## Task goal
Report how many lines in the records hold the string "dropdown"; give the number and nothing else.

## Dataset
# # # #

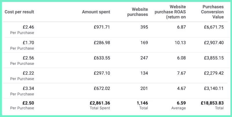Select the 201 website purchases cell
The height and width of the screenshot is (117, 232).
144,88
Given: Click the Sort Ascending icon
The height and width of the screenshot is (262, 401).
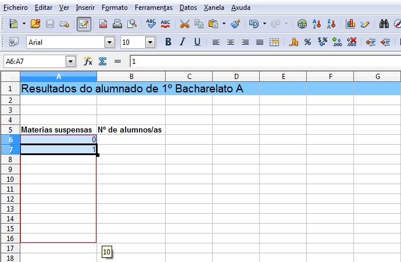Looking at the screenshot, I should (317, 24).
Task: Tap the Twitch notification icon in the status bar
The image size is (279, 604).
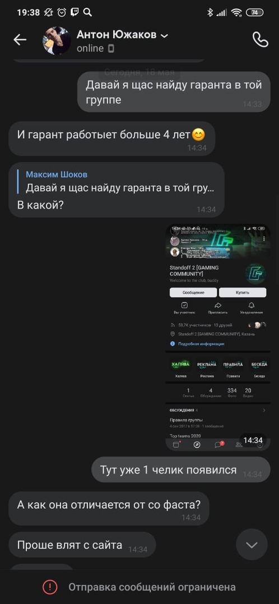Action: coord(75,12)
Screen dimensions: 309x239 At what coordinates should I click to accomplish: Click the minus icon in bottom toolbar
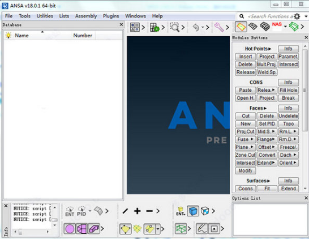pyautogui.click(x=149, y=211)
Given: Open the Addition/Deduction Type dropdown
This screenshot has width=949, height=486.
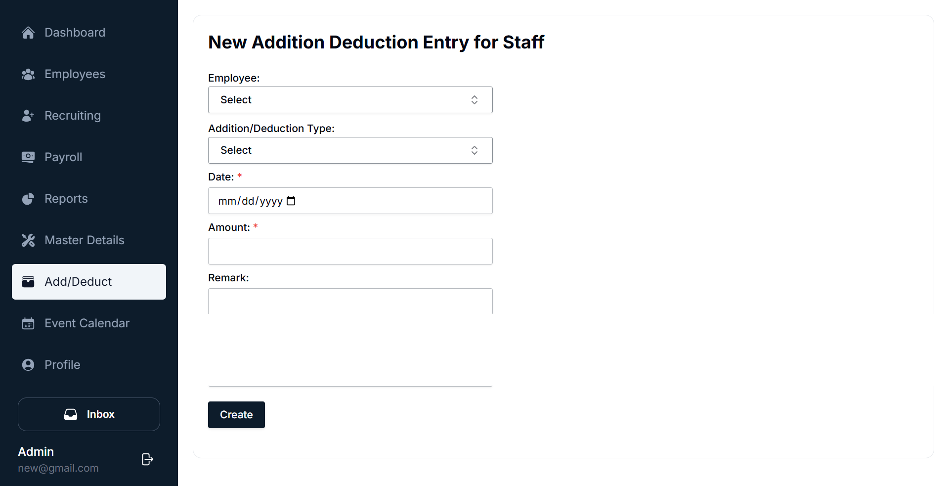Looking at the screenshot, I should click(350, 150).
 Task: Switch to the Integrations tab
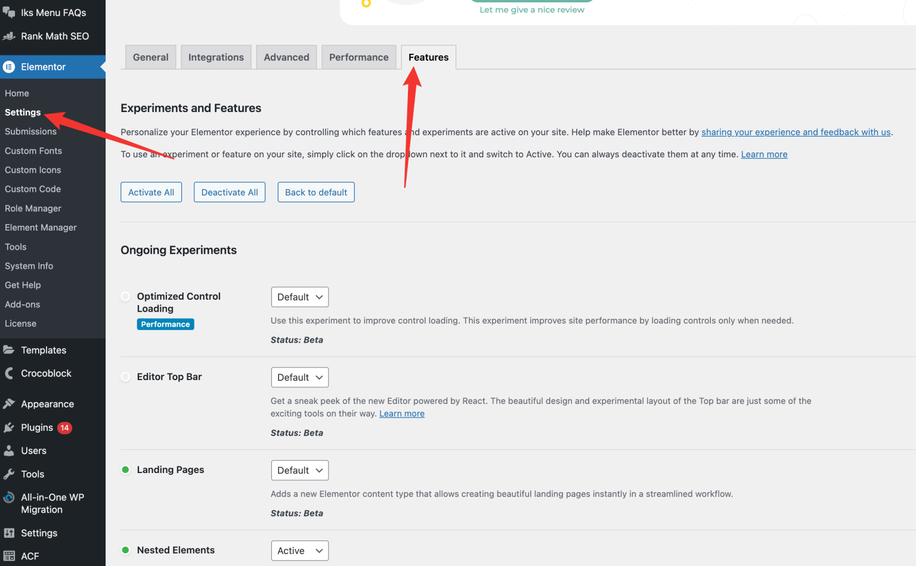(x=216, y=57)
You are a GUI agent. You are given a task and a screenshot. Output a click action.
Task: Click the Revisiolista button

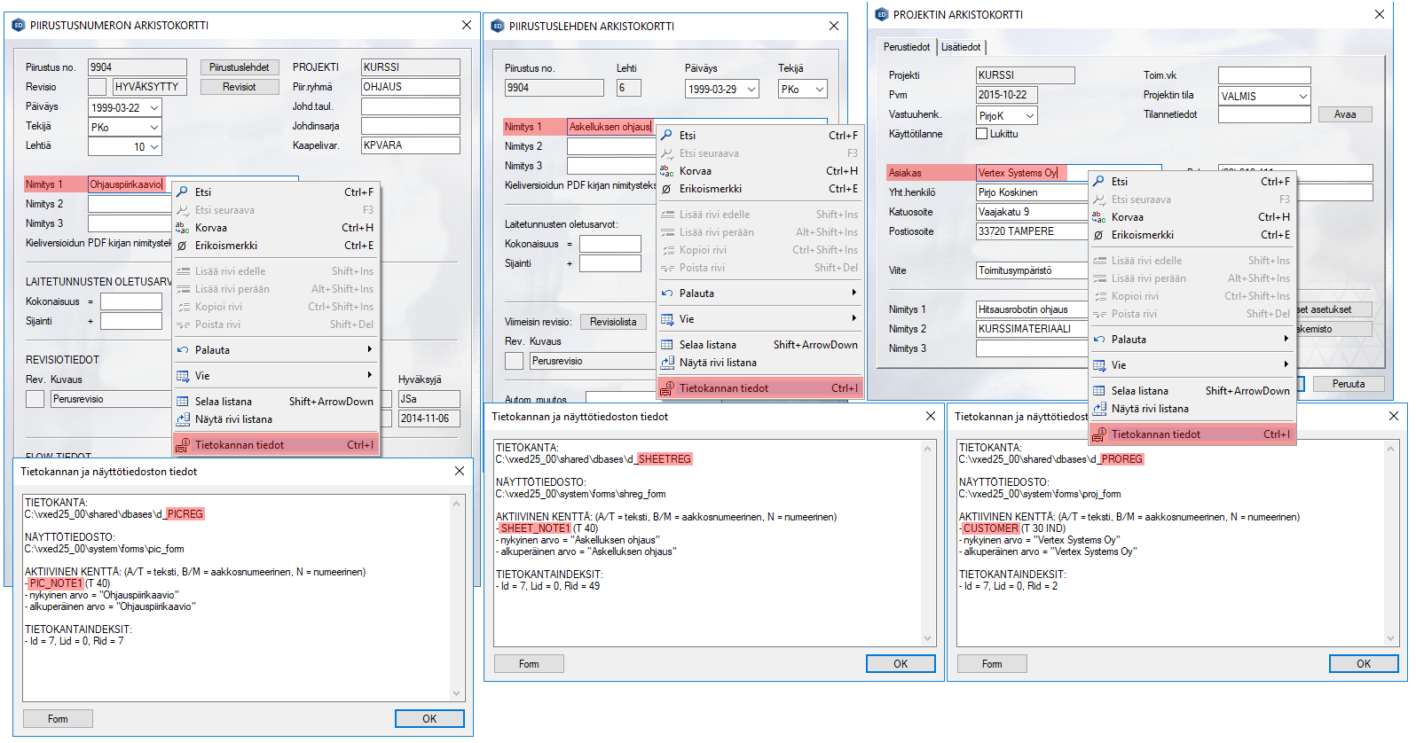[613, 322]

# # # #

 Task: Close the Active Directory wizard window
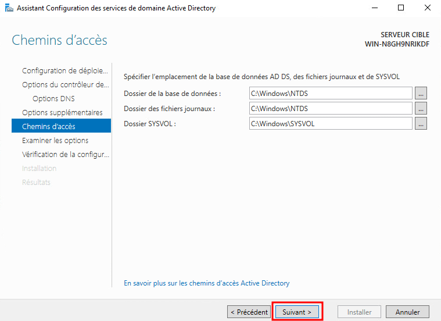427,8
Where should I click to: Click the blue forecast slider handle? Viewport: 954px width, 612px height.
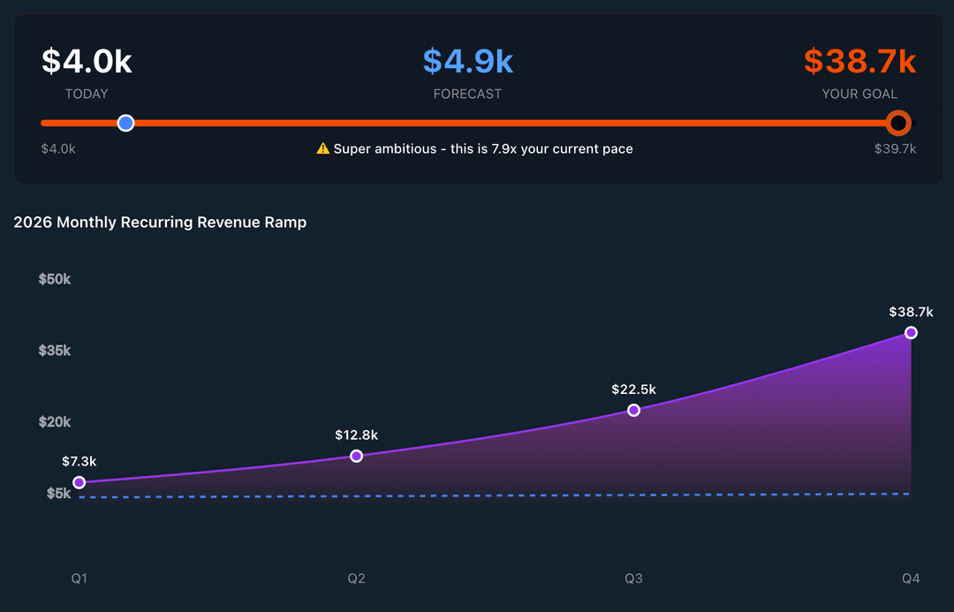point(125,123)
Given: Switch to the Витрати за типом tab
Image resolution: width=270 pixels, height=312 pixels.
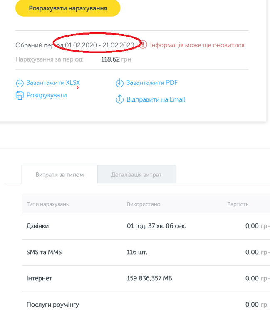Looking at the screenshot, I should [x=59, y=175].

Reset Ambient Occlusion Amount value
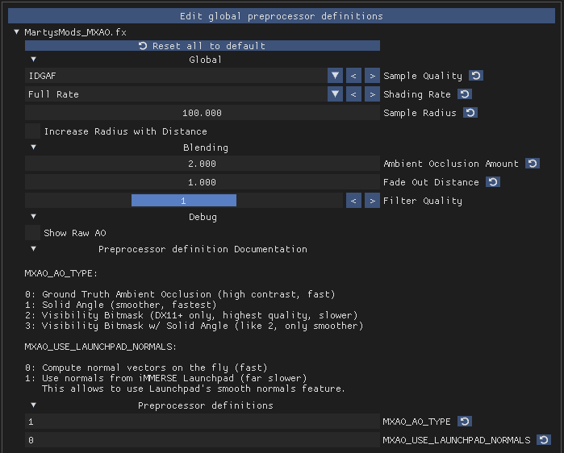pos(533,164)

# # # #

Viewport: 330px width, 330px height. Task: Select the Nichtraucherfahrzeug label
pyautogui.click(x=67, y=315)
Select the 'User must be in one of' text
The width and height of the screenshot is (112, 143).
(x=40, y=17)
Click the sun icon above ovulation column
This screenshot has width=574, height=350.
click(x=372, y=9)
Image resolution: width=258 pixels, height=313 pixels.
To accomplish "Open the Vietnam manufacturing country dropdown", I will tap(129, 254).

# # # #

## Task output
2